Since the July 2 accident, people in such cities as Chicago, Dallas, Aspen, and Washington, D.C., have planned fundraisers or have already raised money for a trust fund set up for the children through bake sales, lemonade stands, benefit concerts, silent auctions, and sports tournaments. Celebrities have tweeted and blogged about the family's situation.

In Baltimore, Allison Buchalter and her 9-year-old son Zachary set up a lemonade stand last weekend outside their home. "Being in Baltimore, being so far away, I wanted to do anything to help," said Buchalter, who attended Tulane University with Robin Berry. "We live on a busy street. I would tell passers-by the story. The more they learned, the longer they stayed, the more money they gave."

The Houston Dynamo, the city's Major League Soccer team, donated part of the proceeds from a game earlier this week to the trust fund. Several Dynamo players, as well as players from the Houston Astros, Rockets and Texans have also visited the boys in the hospital.

The boys are expected to be in rehab for six to eight weeks. Cox said while rehab will help them manage their daily lives, it probably won't help them walk again.

As long as helping those who tragedy befalls is instinctive, White Dog knows that there is a reason to cheer...even if we still have a LONG way to go to achieve dog-ness!


Mack said...

The Berry family's story is a sad one indeed. But it is wonderful to know how everyone is helping. A local jewelry store is having a silent auction with all the proceeds going to help the kids. I bet more businesses will do the same too!

Mr. Pip said...

I think I missed a post and will go back and read. The world is a stressful place and it is so easy to lose hope ...but we must all fight to hang on to hope and believe that somehow, some way everything will work out.

Your pal, Pip

Amber DaWeenie said...

This is the first we've heard about the Berry family's tragedy. It really makes us stop and think about how lucky we are.

It's wonderful when you think about how people seem to pull together to help during bad times. This is how it should be all the time.

♥♥♥ The OP Pack ♥♥♥ said...

This is the first we have heard of this story. What a tragedy, and yet what goodness it has brought out. All our paws are crossed for this young family to find hope for the future. We will have to find a way to help too.

Woos ~ Phantom, Thunder, and Ciara

Random Felines said...

It does the heart good that when we think everyone is "bad" that people from everywhere rally around to help and makes us realize that good people outnumber the bad.... Purrs to the pups!

Remington said...

Oh this is so sad....

Brian said...

Such a sad story about the Berry family, but we hope all works out.

Ginger Jasper said...

That is a terrible terrible thing that has happened. I feel so sad for this family but the reaction and the outpouring of love from people is very uplifting and restores faith in human nature. Hugs GJ xx

Sagira said...

What a sad story. :(

KB said...

I'm glad that you're not feeling threatened after yesterday's events. We had someone try to break into our house with us and our pack of 3 dogs home a few years ago. The police zoomed here very fast despite our remote location. The only lasting effect has been that we now lock our doors (we didn't used to).

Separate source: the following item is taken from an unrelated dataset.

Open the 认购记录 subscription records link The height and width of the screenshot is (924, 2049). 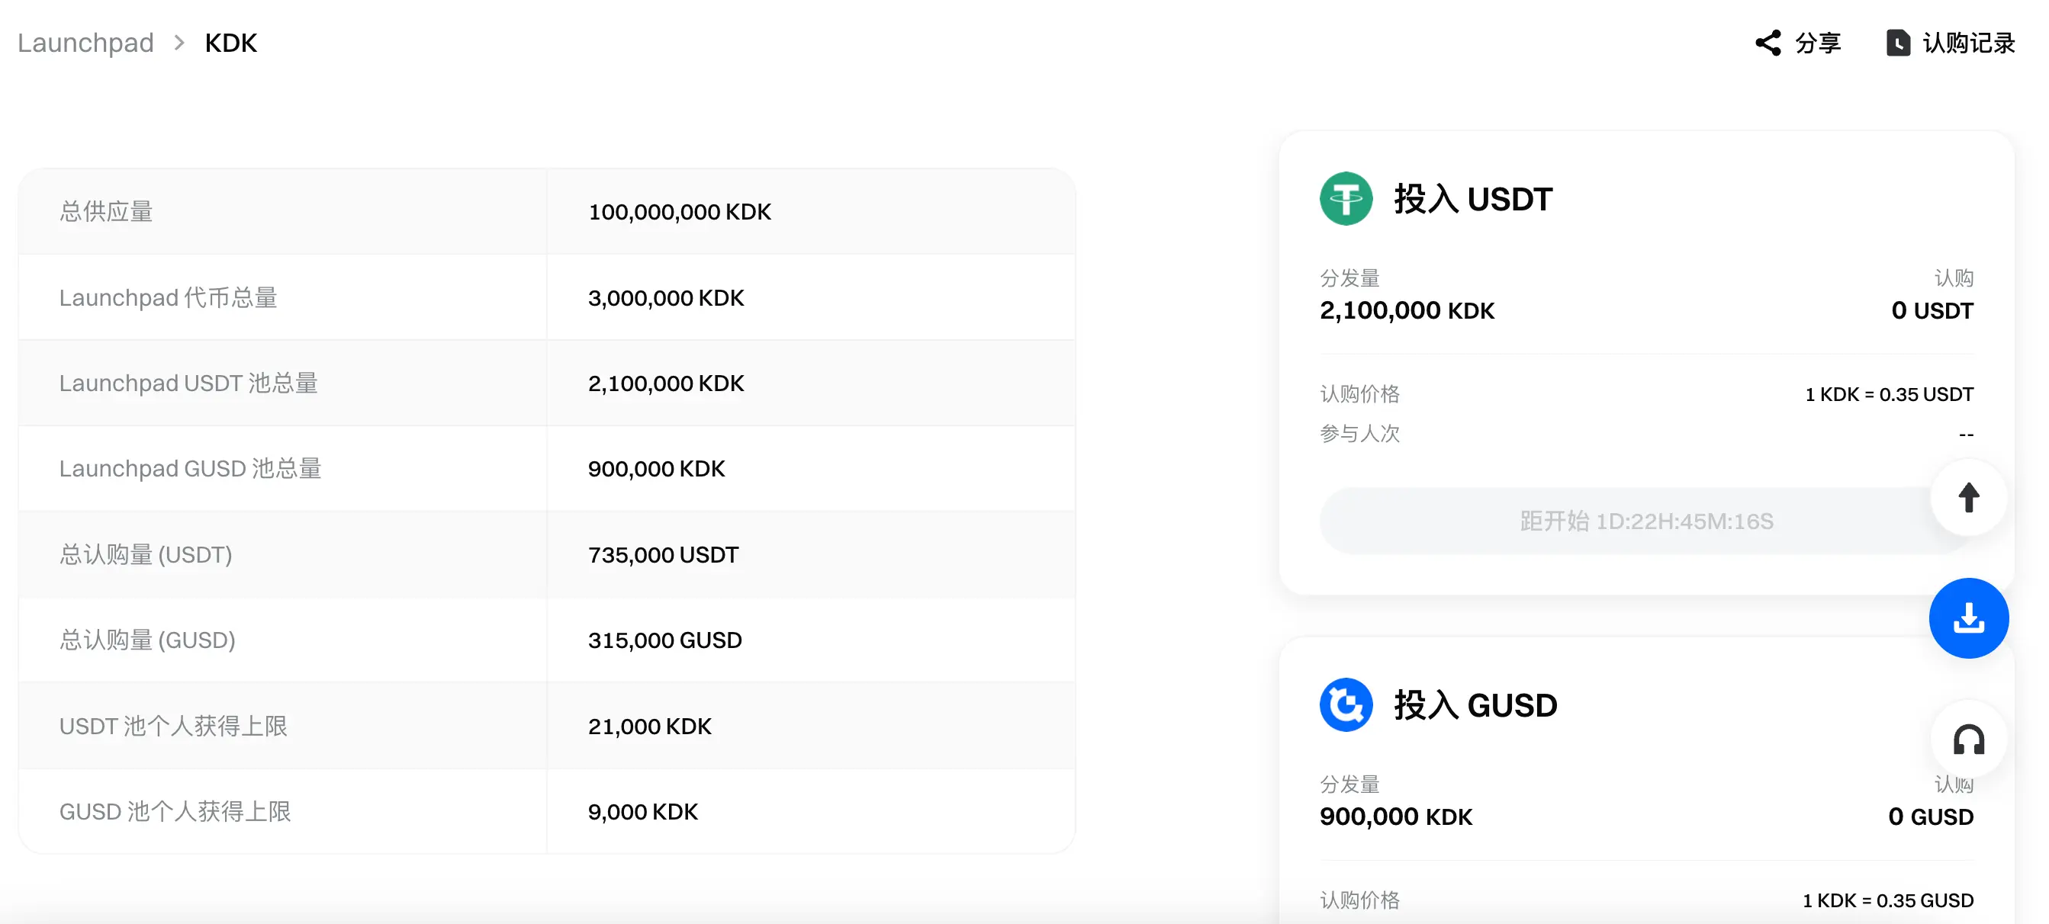1968,43
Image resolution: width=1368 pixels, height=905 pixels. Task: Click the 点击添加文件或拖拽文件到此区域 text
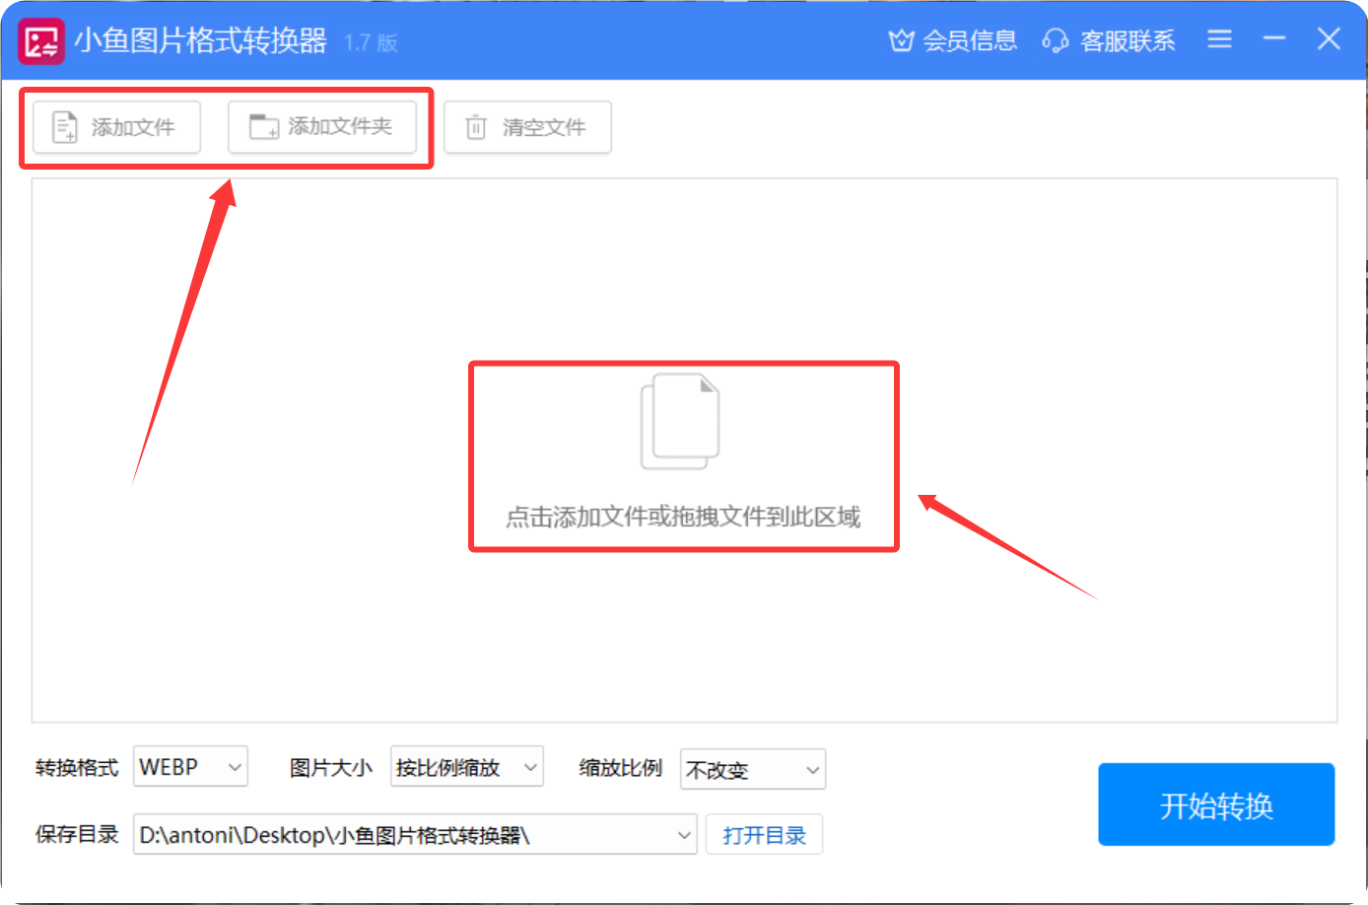[683, 517]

The news story is tragic... but I see the silver lining that you're pointing to.

ForPetsSake said...

Oh how sad...tragic indeed. I hadn't heard this story and I currently have my best friend and her family of hubby and 3 kids on a drive trip to Colorado this week. I was really terrified there at first.
I can't imagine how those poor kids must feel. Isn't that every parent's nightmare? I'm glad to hear that at least a byproduct of this horror is how much goodness it's bringing out. Like you, I believe most people are good and deserve goodness.

Tweedles -- that's me said...

We had not heard of this story either, but it warms our heart to hear about the goodness of people coming together to help.